Let the model call grep or vector search *after* it understands the user's intent. Beats large static RAG prompts.

Memory that earns its spot

Pattern 3

Every persistent memory costs tokens forever. Write rules, not summaries. Avoid context rot.

Tool output shaping

Pattern 4

Pre-summarize, paginate, or stream tool outputs. Format choice drove a 21-point accuracy gap in 2026 benchmarks.

Context budget accounting

Pattern 5

Track tokens per layer. A debugging agent whose system prompt eats 30% of the window has 30% less room for the actual bug.

03

Why Long Context Is Not Free Lunch

Claude Opus 4.7 ships with 1M tokens. Gemini 2.5 Pro does the same. Yet the "Lost in the Middle" study (Liu et al., 2024) showed models reliably attend to the beginning and end of context but degrade in the middle. The NVIDIA RULER benchmark confirmed the same result across every frontier model tested. Longer context changes the question from "how do we fit our information in?" to "how do we decide what *not* to include?" — which is still a context engineering problem.

04

When to Use Context Engineering

Use it when building systems that run many turns or serve many users; when reliability matters more than any single clever output; when you have tools, memory, retrieval, or skills to compose. Skip it when you're solving a one-shot task (write a single email, summarize a single doc) — just prompt engineer. Anti-pattern: treating context engineering as "prompt engineering for long context." If your entire approach is "stuff more stuff into the prompt," you're doing prompt engineering at scale, not context engineering.

05

Production Case Studies

Every serious agentic system in 2026 is a context engineering system wearing different clothes. Claude Code uses progressive skill loading + MCP servers + CLAUDE.md files. Cursor tunes what goes into the context for every keystroke.

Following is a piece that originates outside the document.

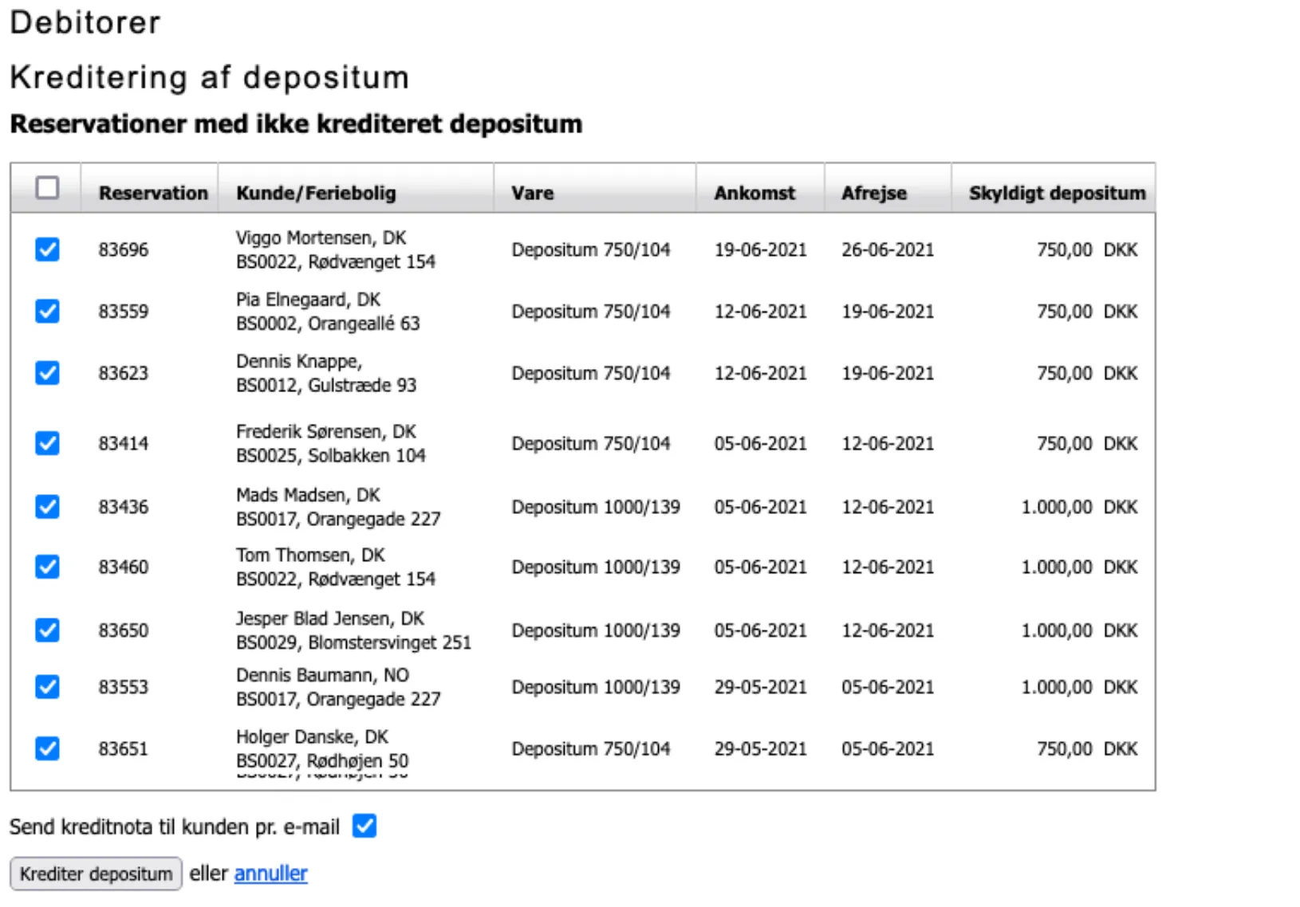Click the 'Skyldigt depositum' column header
Screen dimensions: 1300x907
[1057, 193]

Anthropic Managed Agents (2026) abstracts runtime away entirely, leaving context design as the only work left for authors. Fortune 500 AI Centers of Excellence turn context engineering into governance — who decides what is retrievable, loadable, persistable, callable.

Key Findings

1

Context engineering optimizes the whole information environment, not a single prompt — every token is a decision

2

ICLR 2026 ACE paper: treating contexts as evolving playbooks lifts agent accuracy +10.6% on AppWorld and +8.6% on finance benchmarks

3

Six layers compose the window — system prompt, skills, memory, retrieval, tool results, in-context examples — each with its own budget

4

Long context is not free lunch: Lost-in-the-Middle and RULER benchmarks show degradation regardless of window size

5

Production systems (Claude Code, Cursor, Anthropic Managed Agents) are context engineering systems wearing different clothes

6

Format choice matters: McMillan 2026 measured a 21-point accuracy gap between context formats across 9,649 experiments

7

If your agent is unreliable, the first debug is "what's actually in the context?" — not "what should the prompt say?"

Research Transparency

Limitations

  • Fast-moving field — patterns from 2025-Q4 (Anthropic skills, MCP) are less than a year old and best practices are still emerging.
  • Quantified impact (ACE +10.6%) measured on AppWorld/finance benchmarks — generalization to broader agent tasks is plausible but unproven.
  • Most production case studies (Claude Code, Cursor, Managed Agents) are Anthropic-ecosystem; patterns may differ for open-source or multi-vendor stacks.

What We Don't Know

  • ?Whether context engineering consolidates into a formal engineering discipline (like DevOps or SRE) or remains a collection of patterns.
  • ?How enterprise governance of context (who can retrieve what, which skills are approved) will evolve as regulated industries adopt agents.
  • ?Whether "context rot" can be fully solved or is an intrinsic property of attention-based models at scale.
Evidence Grade:Grade A(Peer-reviewed / meta-analyses)

Frequently Asked Questions

RAG is one tool inside context engineering. Context engineering is the discipline of deciding when to RAG, what else to include alongside retrieval, and how to budget the window. RAG is a technique; context engineering is the architecture.